Le maraîchage, principale activité génératrice de revenus des femmes rurales à Sikasso et Segou

L’ONG AMEDD en partenariat avec ONU Femmes à travers le projet Musow Yiriwa Sènè(MYS) a réalisé les aménagements et réhabilitations des périmètres maraîchers au profit des femmes rurales notamment 30 groupements de femmes dans 07 cercles au Mali. Le projet les appuie et renforce leur capacité sur les techniques de production des cultures maraichères, accès aux intrants améliorés.

Le maraichage a permis aux agricultrices bénéficiaires du projet de produire plus de 1500 tonnes de produits agricole (42% d’oignon, 53% d’échalote, 5% pomme de terre). Une partie de ces productions sont autoconsommées et l’autre est vendue sur le marché du village. Au total plus de 250 000 000 millions de FCFA de chiffre d’affaire a été réalisé par ces braves femmes grâce à la vente de la campagne 2020.

Hawa Traoré, agricultrice témoigne : « Je suis du village de Rezame commune de N’Débougou cercle de Niono.
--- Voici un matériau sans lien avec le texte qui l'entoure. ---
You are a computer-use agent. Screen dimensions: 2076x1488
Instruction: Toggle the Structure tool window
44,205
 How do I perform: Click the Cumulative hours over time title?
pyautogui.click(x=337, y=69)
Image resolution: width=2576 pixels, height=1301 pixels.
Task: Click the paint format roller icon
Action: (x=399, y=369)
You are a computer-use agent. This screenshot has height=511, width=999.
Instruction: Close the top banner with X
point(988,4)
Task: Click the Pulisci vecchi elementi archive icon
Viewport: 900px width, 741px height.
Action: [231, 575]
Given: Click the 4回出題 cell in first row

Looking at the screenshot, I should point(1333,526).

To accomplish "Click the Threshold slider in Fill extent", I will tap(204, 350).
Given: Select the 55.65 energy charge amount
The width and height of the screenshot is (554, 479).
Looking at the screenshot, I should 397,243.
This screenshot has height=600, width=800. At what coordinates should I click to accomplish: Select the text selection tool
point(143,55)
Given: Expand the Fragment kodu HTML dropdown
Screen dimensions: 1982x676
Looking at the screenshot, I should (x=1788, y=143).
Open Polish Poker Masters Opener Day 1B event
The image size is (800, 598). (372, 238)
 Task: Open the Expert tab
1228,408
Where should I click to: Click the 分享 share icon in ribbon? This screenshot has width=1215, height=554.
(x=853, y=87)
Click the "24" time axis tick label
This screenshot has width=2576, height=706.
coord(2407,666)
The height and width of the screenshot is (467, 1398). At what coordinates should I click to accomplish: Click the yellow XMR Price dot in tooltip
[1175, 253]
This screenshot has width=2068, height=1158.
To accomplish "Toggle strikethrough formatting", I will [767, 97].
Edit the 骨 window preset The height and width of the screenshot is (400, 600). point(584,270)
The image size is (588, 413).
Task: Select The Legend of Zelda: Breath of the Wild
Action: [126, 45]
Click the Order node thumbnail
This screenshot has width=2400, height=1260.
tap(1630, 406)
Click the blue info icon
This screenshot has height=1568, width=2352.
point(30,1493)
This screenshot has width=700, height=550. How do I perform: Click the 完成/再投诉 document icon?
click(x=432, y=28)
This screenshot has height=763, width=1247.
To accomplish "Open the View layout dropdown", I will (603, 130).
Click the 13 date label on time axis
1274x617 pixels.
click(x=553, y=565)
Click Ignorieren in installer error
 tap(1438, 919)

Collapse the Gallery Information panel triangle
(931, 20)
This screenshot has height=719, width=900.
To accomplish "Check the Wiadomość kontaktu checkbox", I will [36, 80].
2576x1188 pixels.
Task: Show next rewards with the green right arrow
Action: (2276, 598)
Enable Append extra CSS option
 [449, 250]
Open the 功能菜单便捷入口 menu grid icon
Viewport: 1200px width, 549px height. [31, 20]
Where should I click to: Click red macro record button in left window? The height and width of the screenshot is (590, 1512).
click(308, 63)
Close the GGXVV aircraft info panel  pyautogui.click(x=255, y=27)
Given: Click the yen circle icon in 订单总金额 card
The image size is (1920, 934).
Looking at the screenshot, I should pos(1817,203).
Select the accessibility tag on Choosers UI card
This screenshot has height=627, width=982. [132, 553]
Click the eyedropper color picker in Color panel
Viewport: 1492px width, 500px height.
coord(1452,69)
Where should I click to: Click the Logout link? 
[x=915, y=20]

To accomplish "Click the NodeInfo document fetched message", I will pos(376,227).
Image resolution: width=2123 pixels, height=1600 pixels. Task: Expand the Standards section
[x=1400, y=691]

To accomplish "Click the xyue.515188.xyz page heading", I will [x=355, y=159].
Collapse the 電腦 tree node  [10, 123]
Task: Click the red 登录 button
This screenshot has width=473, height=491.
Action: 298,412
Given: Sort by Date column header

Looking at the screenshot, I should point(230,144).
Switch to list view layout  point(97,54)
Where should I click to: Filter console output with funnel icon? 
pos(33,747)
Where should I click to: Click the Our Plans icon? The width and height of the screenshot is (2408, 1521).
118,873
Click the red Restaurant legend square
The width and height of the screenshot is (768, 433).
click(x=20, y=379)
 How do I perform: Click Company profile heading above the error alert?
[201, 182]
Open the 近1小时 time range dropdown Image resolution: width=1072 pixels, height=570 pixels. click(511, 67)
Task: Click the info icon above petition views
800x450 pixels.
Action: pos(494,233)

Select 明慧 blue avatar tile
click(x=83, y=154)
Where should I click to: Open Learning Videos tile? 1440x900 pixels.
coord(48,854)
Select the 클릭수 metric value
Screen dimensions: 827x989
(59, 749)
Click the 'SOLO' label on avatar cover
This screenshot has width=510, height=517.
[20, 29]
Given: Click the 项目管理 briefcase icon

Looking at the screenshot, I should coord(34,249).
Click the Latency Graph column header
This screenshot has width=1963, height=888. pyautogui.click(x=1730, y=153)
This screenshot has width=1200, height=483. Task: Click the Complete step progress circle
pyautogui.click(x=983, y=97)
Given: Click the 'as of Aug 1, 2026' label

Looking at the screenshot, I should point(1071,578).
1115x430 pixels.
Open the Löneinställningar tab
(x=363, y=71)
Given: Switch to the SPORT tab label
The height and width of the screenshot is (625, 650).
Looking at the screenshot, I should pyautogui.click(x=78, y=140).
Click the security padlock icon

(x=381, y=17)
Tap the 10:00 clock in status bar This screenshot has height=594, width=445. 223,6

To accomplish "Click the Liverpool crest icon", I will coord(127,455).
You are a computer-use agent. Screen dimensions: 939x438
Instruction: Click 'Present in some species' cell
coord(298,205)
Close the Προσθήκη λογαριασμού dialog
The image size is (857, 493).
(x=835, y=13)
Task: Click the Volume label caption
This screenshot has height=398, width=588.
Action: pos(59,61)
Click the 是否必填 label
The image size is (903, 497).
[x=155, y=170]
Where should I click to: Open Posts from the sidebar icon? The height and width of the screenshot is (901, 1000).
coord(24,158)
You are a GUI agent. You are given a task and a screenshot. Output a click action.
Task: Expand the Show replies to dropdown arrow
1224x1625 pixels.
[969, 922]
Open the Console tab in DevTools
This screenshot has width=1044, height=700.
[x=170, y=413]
Je suis membre de la coopérative Tièsiri de Rezame. J’ai 48 ans, mariée et mère de six (06) enfants.  J’ai connu ce projet à travers ma coopérative. Avant ce projet, ma production moyenne par campagne était comprise entre 3,5 tonnes de produits maraichères (0,7 à 1 t d’oignon, 1,5 à 2 t d’échalote, 0,3 à 0,5t gombo). Pour la vente de mes produits je partais au marché de N’Débougou ». Après avoir connu des difficultés liées à la perte des produits et l’accès au marché porteur, « je gagnais en moyenne par campagne 375 000FCFA à 525 000FCFA. Après les activités de maraichage », raconta Hawa. Tout va changer pour elle lorsque le projet MYS arrive dans sa localité, « aujourd’hui, je dispose et exploite à mon propre nom deux (02) hectares de terre agricole pour le maraichage et la riziculture sur les 12 mois de l’année. Mon mari a bien compris l’importance et les avantages de mon accès à la terre agricole et je le soutiens aussi financièrement dans le payement de redevance d’eau pour la riziculture au compte de la famille », confie-t-elle.

Le projet MYS a aussi aidé les femmes rurales à bénéficier de beaucoup de formations, « j’ai été formée sur les bonnes pratiques des cultures maraîchères, la production et l’utilisation de bonne fumure organique et des pesticides naturels. L’application de ces technologies m’a permis de produire cette année trois (3) tonnes d’oignon et quinze (15) tonnes d’échalote », témoigne toujours Hawa. Et à une autre bénéficiaire d’ajouter « mon contact avec les fournisseurs de semence m’a permis d’avoir des semences de variétés améliorées. Le projet MYS a accompagné notre coopérative pour accéder au crédit auprès de la BNDA. Cela m’a permis de couvrir les charges liées à l’achat des intrants(semence), main-d’œuvre et l’achat des petits matériels agricoles (Dabas, râteaux, seaux, Brouettes etc.

Très fier de son développement Hawa nous confie que « mon chiffre d’affaires actuel s’élève à 1 500000FCFA pour la campagne 2019/2020 avec une marge de 800 000 FCFA. En plus de la valeur du stock disponible au moment de la vente est estimé à 2 800 000FCFA ».

On rappelle que le projet MYS est mis en œuvre par l’ONG-AMEDD dans sept cercles vulnérables des régions Sikasso et Ségou. Il est financé par ONU Femmes et ces bailleurs à travers son programme AgriFeD d’un point de vue environnemental, économique et équité genre.